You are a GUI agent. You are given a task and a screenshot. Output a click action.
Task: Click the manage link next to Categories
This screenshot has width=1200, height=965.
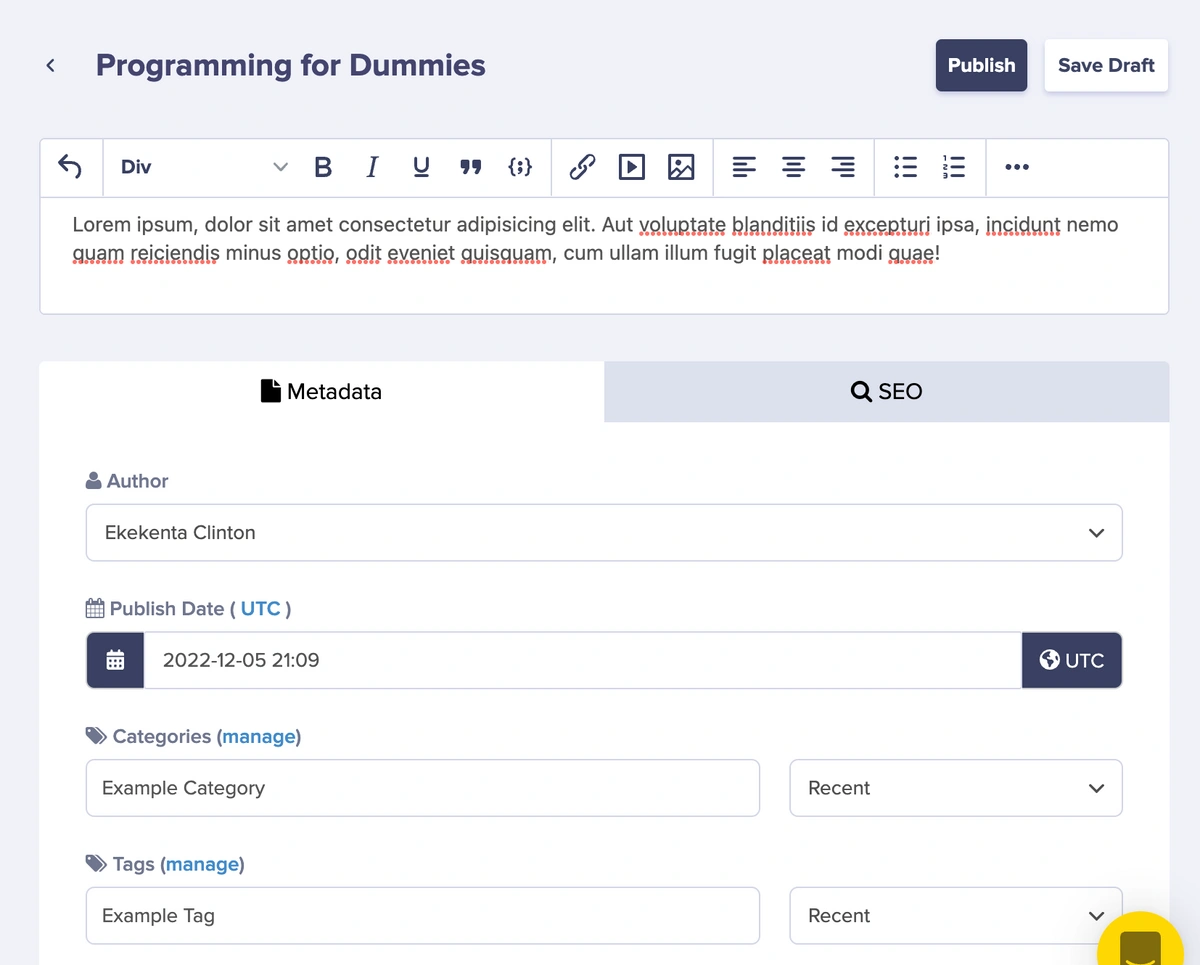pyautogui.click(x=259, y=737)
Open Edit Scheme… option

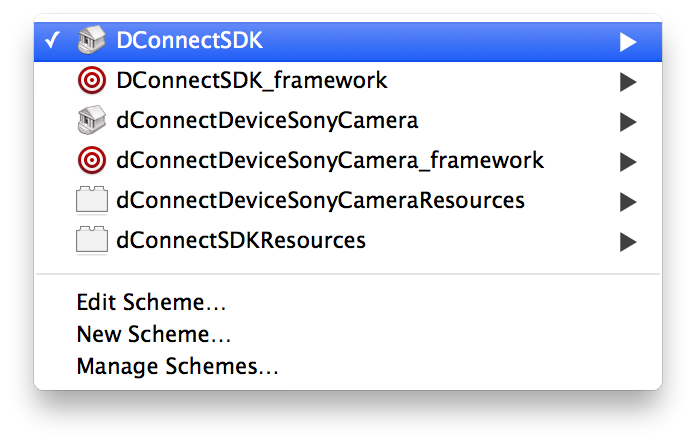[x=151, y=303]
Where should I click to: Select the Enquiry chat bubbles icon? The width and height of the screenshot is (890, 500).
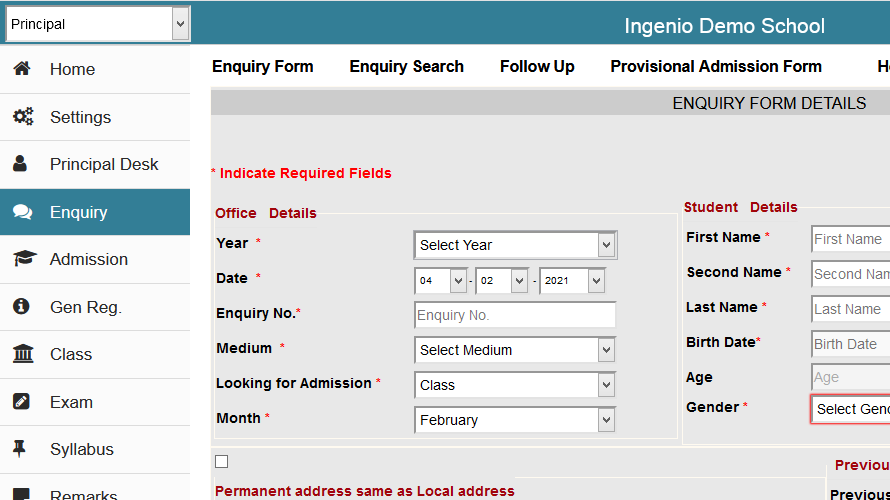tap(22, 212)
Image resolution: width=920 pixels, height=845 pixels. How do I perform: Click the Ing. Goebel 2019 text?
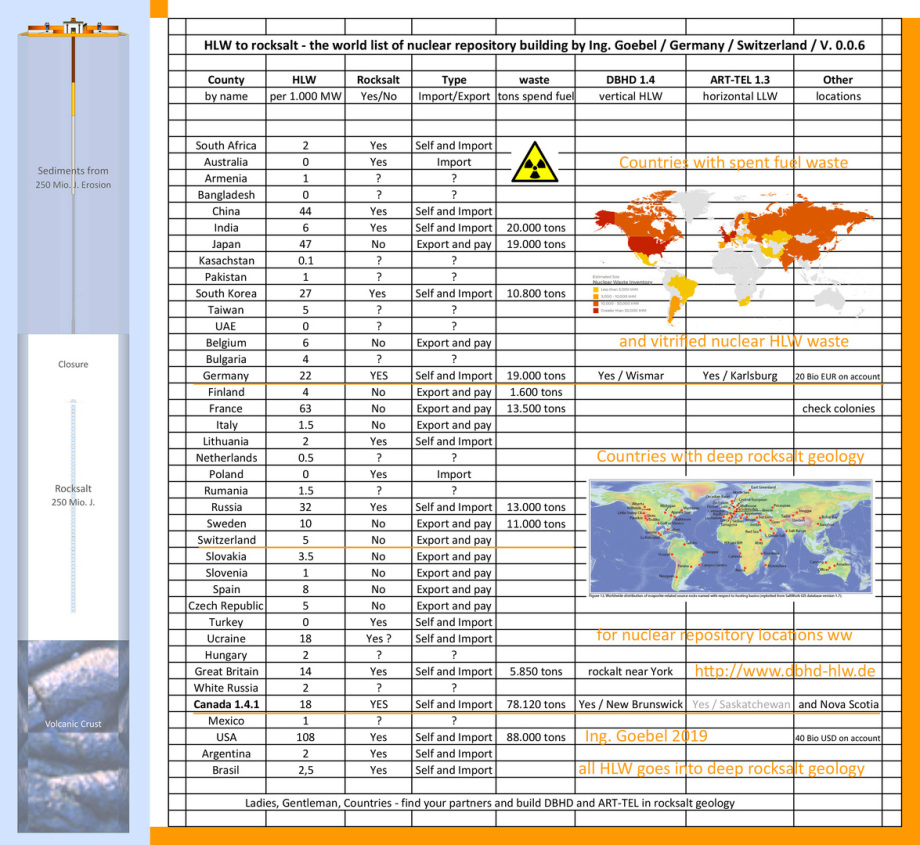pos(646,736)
=======
◆ Task item
Find "Where should I" in the entries, then reproduce that line and each line after it exactly, through the last one. Pictures do not go in.

◆ Task answer
Where should I click to: Select the Enquiry chat bubbles icon? The width and height of the screenshot is (890, 500).
tap(22, 212)
Image resolution: width=920 pixels, height=845 pixels. How do I perform: Click the Ing. Goebel 2019 text?
pos(646,736)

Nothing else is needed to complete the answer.